Records for this exercise:
_ _ _ _ _

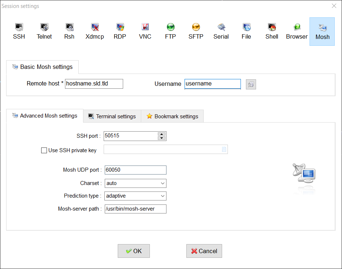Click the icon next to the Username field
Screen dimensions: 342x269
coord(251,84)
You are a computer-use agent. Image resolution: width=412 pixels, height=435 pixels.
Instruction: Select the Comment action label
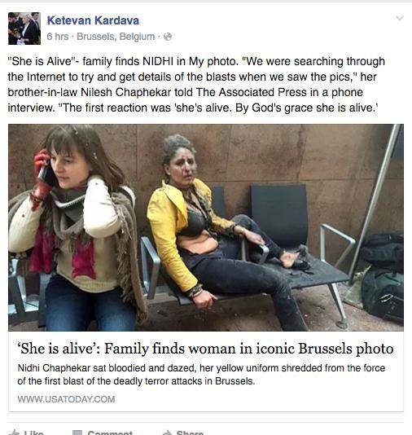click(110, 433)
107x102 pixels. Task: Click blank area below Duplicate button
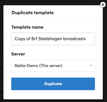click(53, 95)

_ _ _ _ _

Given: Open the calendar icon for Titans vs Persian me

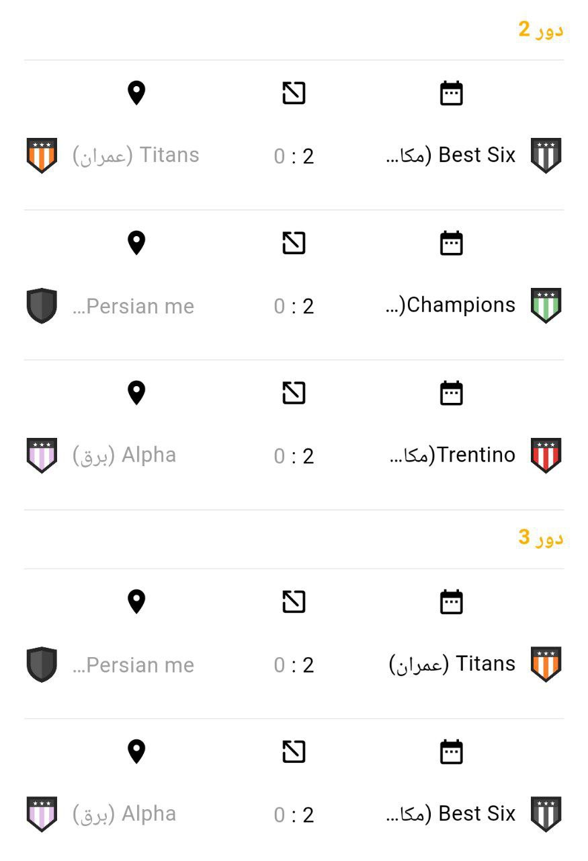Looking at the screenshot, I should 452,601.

_ _ _ _ _

Written problem: Return every line from the listing that contains the string "pixels".

Result of this task:
You are a computer-use agent. Image resolution: width=412 pixels, height=435 pixels.
107x102 pixels. Task: Click blank area below Duplicate button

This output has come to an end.